A survey of depression sufferers, commissioned by Achieve TMS, finds that people think this innovative treatment is a viable option, but they need to learn more about it.
Transcranial Magnetic Stimulation (TMS) treatment has great potential to help people suffering from depression, but they need to be better informed of its many benefits, according to a new survey commissioned by Achieve TMS, a leading TMS provider in the United States.
The online survey canvassed about 300 adults with depression in California, Oregon and Alaska on their feelings about depression treatments. Those treatments included medication and therapy, as well as TMS, which is an FDA-approved, MRI-guided neuro-navigation system that sends magnetic pulses to the brain to stimulate neural activity and relieve symptoms of depression, OCD and other conditions. In regards to TMS, the survey found:
- 65% of the people surveyed had not heard about TMS treatment for depression.

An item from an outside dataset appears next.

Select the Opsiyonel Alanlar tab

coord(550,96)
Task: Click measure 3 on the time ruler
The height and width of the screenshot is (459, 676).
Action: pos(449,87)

- 73.9% of respondents had not heard of the benefits of TMS.
- 10.8% of people surveyed were “very confident” that TMS is a viable treatment option for medically resistant depression, while another 15.3% said they were “confident” in the treatment.

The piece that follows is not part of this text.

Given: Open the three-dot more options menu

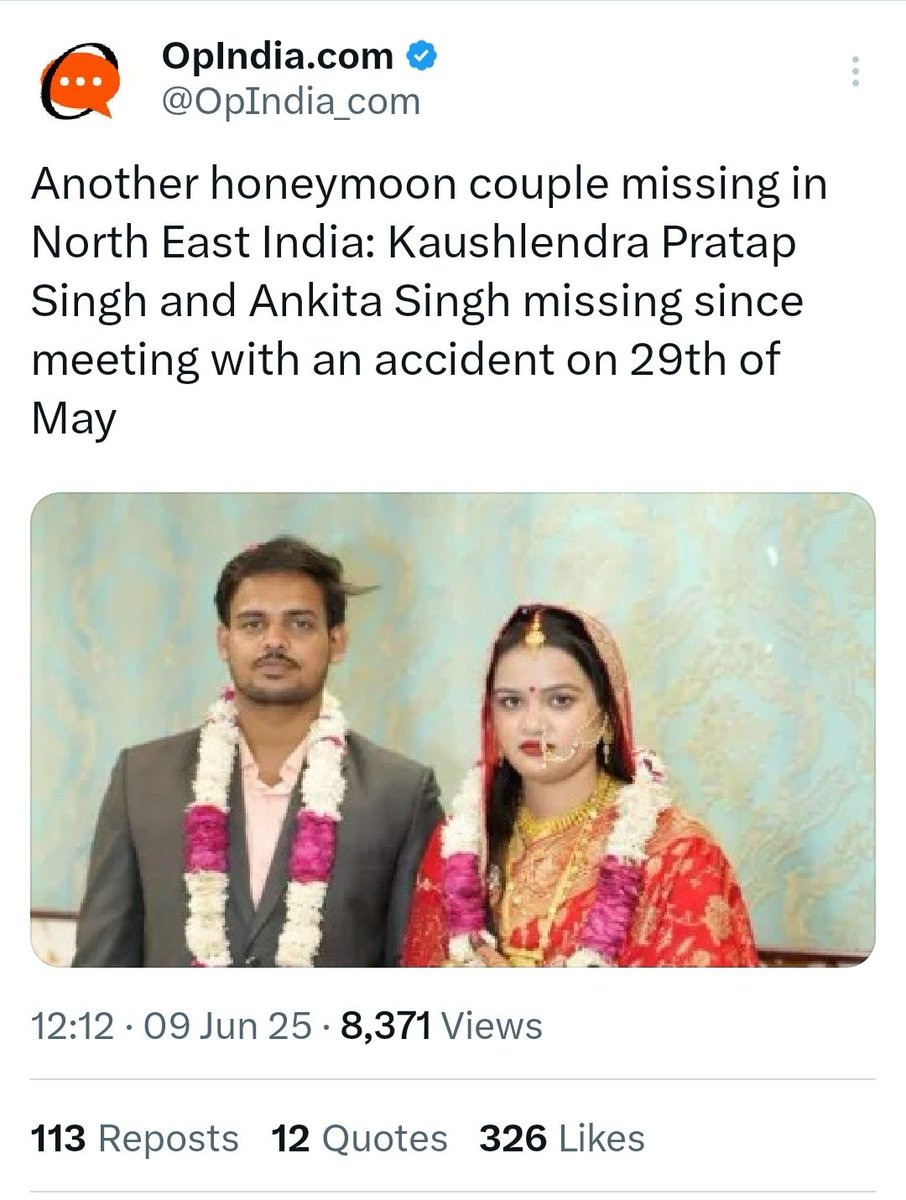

- 21.2% of people believed TMS treatment methods are backed by solid research.
“What this survey tells us is that there are many people who should be taking advantage of TMS, but are missing out because they don’t know about this transformative treatment for depression,” says Dr. Rick Christie, CEO of Achieve TMS. “In addition, there is also some misinformation about TMS that may be holding people back from treatment. For instance, 65% of people surveyed believed TMS isn’t covered by insurance and another 30% were worried about treatment costs. At Achieve TMS, we work with most of the major insurance providers and offer financial payment plans to make this treatment available to as many people as possible. When people in the survey got more information about TMS, they generally believed that TMS treatment is safe with minimal side effects and risks—that is the message we need to promote so more and more people suffering from depression can experience a better quality of life.”